┏━━

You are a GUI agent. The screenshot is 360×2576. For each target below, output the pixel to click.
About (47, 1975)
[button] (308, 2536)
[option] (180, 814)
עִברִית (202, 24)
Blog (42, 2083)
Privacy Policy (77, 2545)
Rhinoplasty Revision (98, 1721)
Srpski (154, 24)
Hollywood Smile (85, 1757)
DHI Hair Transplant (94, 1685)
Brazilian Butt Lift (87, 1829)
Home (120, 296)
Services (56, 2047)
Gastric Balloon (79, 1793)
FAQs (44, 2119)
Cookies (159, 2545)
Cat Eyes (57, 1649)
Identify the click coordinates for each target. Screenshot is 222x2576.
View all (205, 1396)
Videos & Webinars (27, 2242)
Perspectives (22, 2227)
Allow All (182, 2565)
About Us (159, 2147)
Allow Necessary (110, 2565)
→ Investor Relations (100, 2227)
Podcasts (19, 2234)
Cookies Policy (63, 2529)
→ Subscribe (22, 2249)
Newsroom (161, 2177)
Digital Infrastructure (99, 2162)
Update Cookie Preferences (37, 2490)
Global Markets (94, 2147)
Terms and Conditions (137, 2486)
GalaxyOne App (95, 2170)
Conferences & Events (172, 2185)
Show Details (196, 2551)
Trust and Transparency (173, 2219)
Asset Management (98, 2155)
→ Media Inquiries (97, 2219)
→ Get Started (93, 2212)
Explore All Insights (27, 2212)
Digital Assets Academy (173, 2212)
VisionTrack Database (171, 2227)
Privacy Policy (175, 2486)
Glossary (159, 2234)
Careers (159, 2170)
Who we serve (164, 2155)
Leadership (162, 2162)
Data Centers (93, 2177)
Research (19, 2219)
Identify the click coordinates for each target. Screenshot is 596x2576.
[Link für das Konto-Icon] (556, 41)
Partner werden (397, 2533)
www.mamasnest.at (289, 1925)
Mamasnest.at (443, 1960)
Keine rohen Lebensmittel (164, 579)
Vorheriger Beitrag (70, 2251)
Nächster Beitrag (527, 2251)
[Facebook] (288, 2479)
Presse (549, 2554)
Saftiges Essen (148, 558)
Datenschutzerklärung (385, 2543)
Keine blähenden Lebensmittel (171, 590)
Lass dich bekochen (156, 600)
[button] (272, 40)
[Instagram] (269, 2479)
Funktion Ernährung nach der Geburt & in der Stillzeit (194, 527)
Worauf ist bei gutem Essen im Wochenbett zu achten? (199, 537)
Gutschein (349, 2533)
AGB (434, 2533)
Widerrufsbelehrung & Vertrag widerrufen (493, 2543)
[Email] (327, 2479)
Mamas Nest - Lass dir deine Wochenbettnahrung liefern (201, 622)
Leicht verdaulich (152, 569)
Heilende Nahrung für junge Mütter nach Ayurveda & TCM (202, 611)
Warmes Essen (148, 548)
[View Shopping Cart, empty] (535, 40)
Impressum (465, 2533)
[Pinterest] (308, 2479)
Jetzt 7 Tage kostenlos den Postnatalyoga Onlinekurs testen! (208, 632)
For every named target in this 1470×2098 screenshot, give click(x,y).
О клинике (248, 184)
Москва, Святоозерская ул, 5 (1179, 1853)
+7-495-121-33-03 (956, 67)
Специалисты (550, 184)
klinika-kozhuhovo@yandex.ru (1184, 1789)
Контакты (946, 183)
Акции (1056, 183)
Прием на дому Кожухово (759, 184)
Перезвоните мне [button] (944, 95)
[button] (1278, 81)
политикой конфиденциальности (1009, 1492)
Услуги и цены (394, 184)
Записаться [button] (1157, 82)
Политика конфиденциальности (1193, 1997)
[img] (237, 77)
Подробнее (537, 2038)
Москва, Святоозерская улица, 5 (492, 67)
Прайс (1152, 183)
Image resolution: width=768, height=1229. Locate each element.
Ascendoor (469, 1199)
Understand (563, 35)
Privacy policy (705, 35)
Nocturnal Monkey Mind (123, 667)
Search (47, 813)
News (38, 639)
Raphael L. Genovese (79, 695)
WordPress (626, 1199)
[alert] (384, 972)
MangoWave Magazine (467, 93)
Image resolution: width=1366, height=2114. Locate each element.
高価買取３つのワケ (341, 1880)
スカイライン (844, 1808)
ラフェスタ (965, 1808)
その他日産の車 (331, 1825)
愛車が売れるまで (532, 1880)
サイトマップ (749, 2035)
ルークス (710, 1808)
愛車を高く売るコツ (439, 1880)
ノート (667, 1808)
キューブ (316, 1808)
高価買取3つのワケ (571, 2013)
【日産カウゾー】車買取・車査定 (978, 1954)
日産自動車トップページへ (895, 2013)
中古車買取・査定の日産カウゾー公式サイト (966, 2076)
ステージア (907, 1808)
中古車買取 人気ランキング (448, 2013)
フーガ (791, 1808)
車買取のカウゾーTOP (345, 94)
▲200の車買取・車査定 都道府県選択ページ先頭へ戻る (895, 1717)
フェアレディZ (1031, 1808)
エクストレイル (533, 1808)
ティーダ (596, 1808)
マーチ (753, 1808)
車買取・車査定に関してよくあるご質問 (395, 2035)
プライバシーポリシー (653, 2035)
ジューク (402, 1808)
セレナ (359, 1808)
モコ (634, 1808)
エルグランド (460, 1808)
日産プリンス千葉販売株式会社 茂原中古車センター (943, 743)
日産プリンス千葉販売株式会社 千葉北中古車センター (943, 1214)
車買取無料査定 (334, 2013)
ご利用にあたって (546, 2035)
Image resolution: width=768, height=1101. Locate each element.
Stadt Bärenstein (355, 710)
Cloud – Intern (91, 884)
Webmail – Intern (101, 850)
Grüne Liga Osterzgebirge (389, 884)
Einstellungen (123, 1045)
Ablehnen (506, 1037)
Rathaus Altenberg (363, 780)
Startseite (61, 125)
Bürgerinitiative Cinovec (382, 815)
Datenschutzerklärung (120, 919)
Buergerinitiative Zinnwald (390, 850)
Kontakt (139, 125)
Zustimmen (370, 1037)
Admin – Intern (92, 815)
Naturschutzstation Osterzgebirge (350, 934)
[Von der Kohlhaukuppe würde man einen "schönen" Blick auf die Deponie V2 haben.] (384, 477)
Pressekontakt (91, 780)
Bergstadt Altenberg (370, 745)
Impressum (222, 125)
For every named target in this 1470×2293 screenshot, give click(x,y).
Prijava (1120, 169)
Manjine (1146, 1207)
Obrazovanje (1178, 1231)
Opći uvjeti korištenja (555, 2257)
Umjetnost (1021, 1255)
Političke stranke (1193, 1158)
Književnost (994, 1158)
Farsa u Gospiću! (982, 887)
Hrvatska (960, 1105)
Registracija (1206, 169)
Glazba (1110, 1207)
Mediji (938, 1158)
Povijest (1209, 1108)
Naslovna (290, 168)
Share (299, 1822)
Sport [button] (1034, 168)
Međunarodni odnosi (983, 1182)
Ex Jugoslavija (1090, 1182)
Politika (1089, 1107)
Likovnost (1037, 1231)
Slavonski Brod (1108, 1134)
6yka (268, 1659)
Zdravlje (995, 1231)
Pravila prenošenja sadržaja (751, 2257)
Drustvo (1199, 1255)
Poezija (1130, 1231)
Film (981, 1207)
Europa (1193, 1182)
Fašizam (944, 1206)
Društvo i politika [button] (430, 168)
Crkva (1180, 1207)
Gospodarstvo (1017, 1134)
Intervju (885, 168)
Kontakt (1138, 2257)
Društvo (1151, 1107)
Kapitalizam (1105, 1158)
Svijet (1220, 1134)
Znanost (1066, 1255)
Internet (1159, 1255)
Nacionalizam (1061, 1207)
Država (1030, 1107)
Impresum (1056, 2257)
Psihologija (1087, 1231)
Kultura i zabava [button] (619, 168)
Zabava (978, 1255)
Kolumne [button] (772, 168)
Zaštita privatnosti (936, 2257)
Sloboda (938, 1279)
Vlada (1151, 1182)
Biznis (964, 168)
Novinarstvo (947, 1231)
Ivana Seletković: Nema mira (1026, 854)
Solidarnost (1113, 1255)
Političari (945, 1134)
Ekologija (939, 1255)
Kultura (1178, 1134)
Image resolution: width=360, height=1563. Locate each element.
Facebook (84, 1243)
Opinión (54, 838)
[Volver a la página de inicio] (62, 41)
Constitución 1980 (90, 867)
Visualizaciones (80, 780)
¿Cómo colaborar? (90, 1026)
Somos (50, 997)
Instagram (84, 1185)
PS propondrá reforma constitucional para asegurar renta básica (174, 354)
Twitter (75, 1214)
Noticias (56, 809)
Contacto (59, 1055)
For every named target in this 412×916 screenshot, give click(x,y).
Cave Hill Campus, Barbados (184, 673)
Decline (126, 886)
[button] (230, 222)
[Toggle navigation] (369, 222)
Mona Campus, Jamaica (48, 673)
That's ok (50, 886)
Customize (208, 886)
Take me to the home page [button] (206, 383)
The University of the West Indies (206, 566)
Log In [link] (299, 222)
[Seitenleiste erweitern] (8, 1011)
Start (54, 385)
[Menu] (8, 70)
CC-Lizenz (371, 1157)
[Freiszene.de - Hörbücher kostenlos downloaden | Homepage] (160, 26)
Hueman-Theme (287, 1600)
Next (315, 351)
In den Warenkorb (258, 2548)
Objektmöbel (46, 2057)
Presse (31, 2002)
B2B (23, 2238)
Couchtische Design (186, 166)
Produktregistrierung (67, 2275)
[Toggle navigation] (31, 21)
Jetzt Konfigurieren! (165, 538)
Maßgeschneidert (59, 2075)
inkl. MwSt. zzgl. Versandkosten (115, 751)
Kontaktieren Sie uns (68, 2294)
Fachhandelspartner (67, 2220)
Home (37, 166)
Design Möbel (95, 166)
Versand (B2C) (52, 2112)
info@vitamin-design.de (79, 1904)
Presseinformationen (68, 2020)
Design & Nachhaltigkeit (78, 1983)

┗━━

Problem to work on: Please output exactly the lines between the one holding "プライバシーポリシー (653, 2035)" and the one holding "ご利用にあたって (546, 2035)" in the records above, inclusive, and nothing more.

Output below:
プライバシーポリシー (653, 2035)
ジューク (402, 1808)
セレナ (359, 1808)
モコ (634, 1808)
エルグランド (460, 1808)
日産プリンス千葉販売株式会社 茂原中古車センター (943, 743)
日産プリンス千葉販売株式会社 千葉北中古車センター (943, 1214)
車買取無料査定 (334, 2013)
ご利用にあたって (546, 2035)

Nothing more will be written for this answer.